Task brief: Among the entries below, extract exactly the lines that run from the one with "The image size is (1148, 1042)." through the one with "You are a computer-use agent. The height", both ends included.

Data entries
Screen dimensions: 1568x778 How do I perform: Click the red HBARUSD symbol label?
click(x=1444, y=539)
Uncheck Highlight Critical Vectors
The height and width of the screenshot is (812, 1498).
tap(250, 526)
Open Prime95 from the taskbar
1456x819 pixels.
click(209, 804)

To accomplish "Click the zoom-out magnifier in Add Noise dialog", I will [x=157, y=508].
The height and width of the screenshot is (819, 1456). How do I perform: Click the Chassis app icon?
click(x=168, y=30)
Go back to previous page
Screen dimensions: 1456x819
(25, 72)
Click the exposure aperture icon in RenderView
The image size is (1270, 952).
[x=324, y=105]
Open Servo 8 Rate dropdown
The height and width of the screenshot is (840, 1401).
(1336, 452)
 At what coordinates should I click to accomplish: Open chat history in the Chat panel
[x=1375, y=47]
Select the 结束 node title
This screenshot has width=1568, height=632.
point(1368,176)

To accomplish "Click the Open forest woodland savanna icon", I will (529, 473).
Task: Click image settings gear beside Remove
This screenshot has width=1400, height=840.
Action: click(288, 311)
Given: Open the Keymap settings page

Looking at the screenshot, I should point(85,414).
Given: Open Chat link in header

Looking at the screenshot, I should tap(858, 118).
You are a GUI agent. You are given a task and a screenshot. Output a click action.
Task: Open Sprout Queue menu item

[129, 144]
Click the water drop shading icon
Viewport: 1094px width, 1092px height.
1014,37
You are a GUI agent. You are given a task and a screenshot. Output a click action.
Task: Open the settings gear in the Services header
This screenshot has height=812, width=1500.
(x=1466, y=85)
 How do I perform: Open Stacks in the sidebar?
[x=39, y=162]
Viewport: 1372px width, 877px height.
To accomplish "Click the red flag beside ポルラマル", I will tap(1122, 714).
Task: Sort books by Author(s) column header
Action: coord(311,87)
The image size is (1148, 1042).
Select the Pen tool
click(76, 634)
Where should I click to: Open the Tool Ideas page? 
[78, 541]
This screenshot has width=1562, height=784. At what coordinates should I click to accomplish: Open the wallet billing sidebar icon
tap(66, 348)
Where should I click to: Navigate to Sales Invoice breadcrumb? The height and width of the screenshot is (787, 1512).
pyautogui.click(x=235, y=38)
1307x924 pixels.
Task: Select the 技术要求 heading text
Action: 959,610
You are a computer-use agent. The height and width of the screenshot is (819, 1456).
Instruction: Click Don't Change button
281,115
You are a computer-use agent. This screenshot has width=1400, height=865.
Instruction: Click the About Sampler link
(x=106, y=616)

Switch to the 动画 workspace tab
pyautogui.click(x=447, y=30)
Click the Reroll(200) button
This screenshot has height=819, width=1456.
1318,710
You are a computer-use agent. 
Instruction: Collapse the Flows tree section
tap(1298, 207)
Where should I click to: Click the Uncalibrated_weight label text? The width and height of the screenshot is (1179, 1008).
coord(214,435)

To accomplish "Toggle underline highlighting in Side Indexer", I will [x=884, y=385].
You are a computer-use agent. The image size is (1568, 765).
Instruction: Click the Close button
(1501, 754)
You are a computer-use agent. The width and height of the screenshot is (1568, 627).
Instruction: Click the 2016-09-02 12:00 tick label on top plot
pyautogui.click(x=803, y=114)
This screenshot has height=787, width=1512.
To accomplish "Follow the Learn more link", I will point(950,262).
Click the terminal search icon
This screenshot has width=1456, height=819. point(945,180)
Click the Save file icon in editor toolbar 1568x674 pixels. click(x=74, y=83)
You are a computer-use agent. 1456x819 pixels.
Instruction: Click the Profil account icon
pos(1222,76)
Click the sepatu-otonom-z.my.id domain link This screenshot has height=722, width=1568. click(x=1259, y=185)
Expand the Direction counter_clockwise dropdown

Solution for this problem:
The image size is (1148, 1042).
Select the Pen tool
click(76, 634)
Where should I click to: Open the Tool Ideas page? 
[78, 541]
This screenshot has width=1562, height=784. At what coordinates should I click to accomplish: Open the wallet billing sidebar icon
tap(66, 348)
Where should I click to: Navigate to Sales Invoice breadcrumb? The height and width of the screenshot is (787, 1512).
pyautogui.click(x=235, y=38)
1307x924 pixels.
Task: Select the 技术要求 heading text
Action: 959,610
You are a computer-use agent. The height and width of the screenshot is (819, 1456).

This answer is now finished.